In the earlier version of indentured servitude, people in other countries would agree to work for specific employers for shockingly low pay for a set number of years upon arrival in the new world, in exchange for passage to the new world. The idea was that they would pay off their travel through underpaid labor for an extended period. In the 1980’s and 1990’s, I was taught that this was a form of barbarism that had been consigned to the past.
It’s returning, but this time with application to college tuition rather than seafare.
In some cases, the patron is a state. For example, Oregon is considering a bill whereby students could enroll without any upfront tuition, but would have to pledge three percent of their earnings for the first twenty years after graduation.
It’s a peculiar conceit on a number of levels. First, and most obviously, it would require the state to front the lost revenue to the college or university for many years before any sort of payback would kick in. I haven’t noticed a trend of states suddenly wanting to double or triple their appropriations.
Second, by taking federal student aid off the table, it would effectively displace federal dollars with state dollars. That means that states would have to increase their appropriations by even more, just to keep the colleges even. And the taxpayers of, say, Oregon, would pay federal taxes to support student aid in other states that students in Oregon wouldn’t get. That would be on top of the support they’d have to increase for Oregon itself. Conceptually, it’s possible, but politically, I’d consider it astonishing.
Third, it’s not obvious to me how Oregon would enforce collection across state lines.
Fourth, “the first twenty years” doesn’t necessarily mean the first twenty years. Students who immediately go to grad school, say, wouldn’t generate much payback.

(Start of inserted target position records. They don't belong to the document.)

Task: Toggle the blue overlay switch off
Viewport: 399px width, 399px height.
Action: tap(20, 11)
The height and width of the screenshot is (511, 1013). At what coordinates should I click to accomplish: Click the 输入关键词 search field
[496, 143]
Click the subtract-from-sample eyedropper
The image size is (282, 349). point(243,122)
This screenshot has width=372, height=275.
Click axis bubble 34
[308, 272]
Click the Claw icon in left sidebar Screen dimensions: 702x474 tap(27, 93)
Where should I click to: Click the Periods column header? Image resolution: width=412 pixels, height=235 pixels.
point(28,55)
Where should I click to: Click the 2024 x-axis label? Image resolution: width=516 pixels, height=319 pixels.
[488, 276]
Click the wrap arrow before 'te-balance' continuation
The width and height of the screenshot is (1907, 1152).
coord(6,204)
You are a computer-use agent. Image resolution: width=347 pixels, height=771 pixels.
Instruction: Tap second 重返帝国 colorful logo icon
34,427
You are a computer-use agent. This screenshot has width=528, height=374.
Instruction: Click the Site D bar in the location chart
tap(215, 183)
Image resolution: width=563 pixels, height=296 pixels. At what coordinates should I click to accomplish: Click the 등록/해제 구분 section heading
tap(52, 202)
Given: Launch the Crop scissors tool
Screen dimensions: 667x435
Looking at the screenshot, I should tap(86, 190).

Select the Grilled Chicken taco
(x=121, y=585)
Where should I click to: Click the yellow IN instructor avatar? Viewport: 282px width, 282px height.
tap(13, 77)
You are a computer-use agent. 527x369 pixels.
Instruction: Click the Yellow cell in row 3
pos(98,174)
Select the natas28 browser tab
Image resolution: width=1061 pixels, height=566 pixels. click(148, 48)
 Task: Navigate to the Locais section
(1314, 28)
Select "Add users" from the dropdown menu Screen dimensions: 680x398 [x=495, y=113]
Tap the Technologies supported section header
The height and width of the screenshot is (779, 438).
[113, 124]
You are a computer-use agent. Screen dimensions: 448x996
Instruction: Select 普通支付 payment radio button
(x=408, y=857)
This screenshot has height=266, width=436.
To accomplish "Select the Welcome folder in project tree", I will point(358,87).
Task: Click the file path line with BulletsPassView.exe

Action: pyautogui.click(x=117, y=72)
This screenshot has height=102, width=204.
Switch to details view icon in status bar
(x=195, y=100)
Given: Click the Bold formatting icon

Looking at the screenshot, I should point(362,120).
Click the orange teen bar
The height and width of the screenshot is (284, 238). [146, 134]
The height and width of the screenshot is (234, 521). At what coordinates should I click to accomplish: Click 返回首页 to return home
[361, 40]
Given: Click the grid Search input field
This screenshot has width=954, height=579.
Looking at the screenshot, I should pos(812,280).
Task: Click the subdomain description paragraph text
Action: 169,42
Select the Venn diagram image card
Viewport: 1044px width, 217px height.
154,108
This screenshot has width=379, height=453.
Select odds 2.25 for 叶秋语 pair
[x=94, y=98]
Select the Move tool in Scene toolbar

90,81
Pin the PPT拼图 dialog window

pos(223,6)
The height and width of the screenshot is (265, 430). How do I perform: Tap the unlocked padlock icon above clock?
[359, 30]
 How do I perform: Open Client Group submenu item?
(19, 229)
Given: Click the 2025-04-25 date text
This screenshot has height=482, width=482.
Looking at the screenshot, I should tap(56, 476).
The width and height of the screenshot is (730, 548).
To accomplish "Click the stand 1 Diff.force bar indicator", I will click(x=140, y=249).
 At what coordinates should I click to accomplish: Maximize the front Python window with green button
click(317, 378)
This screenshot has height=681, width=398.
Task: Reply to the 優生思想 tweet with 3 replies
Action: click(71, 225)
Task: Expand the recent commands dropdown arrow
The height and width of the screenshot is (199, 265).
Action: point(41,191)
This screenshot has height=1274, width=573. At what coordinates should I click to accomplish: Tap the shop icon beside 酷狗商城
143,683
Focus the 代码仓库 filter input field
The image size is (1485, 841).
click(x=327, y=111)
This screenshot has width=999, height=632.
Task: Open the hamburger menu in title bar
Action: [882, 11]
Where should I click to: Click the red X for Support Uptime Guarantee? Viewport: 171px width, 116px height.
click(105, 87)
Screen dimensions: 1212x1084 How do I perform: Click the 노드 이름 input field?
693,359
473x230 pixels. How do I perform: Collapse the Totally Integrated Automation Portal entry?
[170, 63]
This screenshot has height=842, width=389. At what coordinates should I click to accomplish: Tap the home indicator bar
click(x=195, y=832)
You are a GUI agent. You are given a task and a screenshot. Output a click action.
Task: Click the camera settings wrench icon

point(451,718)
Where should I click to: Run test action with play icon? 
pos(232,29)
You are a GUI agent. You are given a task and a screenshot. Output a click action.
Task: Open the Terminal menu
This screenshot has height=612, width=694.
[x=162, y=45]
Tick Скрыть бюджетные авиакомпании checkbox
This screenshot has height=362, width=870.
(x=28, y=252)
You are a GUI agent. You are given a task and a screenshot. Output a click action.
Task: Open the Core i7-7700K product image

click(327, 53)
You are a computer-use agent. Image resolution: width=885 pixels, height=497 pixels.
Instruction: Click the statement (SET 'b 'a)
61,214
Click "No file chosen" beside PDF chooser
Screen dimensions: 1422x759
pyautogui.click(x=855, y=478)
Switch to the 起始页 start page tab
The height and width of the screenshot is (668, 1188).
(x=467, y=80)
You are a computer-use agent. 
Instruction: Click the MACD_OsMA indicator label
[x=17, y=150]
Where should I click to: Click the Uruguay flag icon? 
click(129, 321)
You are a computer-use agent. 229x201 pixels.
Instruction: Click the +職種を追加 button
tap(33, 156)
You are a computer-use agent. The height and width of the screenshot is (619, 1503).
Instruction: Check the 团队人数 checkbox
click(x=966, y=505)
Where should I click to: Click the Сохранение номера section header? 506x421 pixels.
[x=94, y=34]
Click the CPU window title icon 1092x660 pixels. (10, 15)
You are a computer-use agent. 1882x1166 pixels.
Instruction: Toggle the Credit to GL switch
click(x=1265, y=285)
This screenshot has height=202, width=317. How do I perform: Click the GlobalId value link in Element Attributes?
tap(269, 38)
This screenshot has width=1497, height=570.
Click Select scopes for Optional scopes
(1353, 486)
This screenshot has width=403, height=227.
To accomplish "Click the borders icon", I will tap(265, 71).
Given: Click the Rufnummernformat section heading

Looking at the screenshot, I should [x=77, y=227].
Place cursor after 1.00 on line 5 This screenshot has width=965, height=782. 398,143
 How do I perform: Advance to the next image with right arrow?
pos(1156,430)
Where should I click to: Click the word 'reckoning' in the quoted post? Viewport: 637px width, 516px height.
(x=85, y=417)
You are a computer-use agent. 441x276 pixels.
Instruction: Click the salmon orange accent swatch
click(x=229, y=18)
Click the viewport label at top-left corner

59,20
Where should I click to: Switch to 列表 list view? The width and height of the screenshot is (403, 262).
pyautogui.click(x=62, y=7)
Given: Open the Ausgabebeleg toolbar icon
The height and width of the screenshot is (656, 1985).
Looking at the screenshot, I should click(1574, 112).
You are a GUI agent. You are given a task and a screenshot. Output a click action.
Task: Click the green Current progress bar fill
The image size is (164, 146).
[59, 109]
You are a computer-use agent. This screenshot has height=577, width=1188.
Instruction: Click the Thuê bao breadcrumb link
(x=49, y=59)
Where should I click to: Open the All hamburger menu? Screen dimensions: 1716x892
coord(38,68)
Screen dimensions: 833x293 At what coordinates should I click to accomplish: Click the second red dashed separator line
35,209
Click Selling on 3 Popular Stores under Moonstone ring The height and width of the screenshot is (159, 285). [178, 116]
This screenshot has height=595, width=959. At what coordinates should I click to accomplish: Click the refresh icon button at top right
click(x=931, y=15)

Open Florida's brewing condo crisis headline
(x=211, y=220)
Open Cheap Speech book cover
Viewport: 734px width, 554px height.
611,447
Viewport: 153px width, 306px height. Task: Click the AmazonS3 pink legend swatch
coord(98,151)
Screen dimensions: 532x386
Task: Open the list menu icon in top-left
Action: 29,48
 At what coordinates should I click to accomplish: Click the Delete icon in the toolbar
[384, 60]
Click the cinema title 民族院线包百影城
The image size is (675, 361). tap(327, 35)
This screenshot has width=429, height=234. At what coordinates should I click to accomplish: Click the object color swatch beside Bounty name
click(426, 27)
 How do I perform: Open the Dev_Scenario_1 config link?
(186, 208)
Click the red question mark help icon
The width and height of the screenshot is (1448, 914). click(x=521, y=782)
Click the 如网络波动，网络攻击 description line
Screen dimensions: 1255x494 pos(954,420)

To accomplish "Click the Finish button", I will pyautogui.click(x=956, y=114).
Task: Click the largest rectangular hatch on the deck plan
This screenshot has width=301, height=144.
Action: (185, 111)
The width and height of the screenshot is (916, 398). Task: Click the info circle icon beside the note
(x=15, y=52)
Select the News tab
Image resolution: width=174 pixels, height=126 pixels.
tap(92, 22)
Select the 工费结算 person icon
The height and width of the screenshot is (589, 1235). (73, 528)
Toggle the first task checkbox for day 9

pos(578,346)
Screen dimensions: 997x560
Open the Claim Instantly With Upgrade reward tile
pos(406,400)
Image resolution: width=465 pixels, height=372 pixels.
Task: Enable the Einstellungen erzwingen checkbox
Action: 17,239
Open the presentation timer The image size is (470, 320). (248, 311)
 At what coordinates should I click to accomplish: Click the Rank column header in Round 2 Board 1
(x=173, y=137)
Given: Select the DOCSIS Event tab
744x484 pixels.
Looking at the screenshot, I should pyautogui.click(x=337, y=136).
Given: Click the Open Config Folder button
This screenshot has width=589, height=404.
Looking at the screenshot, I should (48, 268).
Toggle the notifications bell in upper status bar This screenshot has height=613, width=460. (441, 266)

Given the realities of “adverse selection,” I’d expect to see students who are targeting graduate school to enroll in this plan, and students majoring in, say, computer science avoiding it like the plague.
That’s because -- fifth -- some students would wind up paying back far more than they ever would have owed. The students to whom that would apply would probably figure that out early on, and avoid the plan. That would leave the plan with the most “expensive” students, setting in motion a death spiral.
Sixth, though -- and I’m a little surprised that few commentaries mention this one -- it would cap college and university revenues at the level of entry-level wage growth. Given that any labor-intensive enterprise will inevitably see costs increase faster than the economy as a whole, this is a recipe for long-term austerity. (And that’s before factoring in any sort of tax revolt by high earners.) If we want higher education to remain more than MOOCs, we’ll need to come to terms with the fact of it being labor-intensive. We haven’t done a good job of that so far -- the trend towards adjunctification being the most spectacular example -- but simply denying it altogether will only lead to collapse. Transformation isn’t cheap.
Predictably enough, states aren’t the only patrons interested in this model. Some private investors are putting up tuition money in exchange for cuts of future earnings of students who are likely to make big money.
The private model is at least immune to the objection of displacing federal money with state money. But it replaces the “adverse selection” death spiral with a pure focus on high potential earners. If you’re a future hedge fund trader, you’re appealing; if you’re a future social worker, they want no part of you. From an ROI perspective, I get that, but in terms of the public good, it’s catastrophic.
Indentured servitude collapsed for some good reasons. I’d like to see it crawl back under the historical rock from which it crawled, to be replaced instead by funding mechanisms that reflect both the reality of labor-intensive industries and the necessity of paying attention to the social good. Let’s not replace a flawed system with a dead one.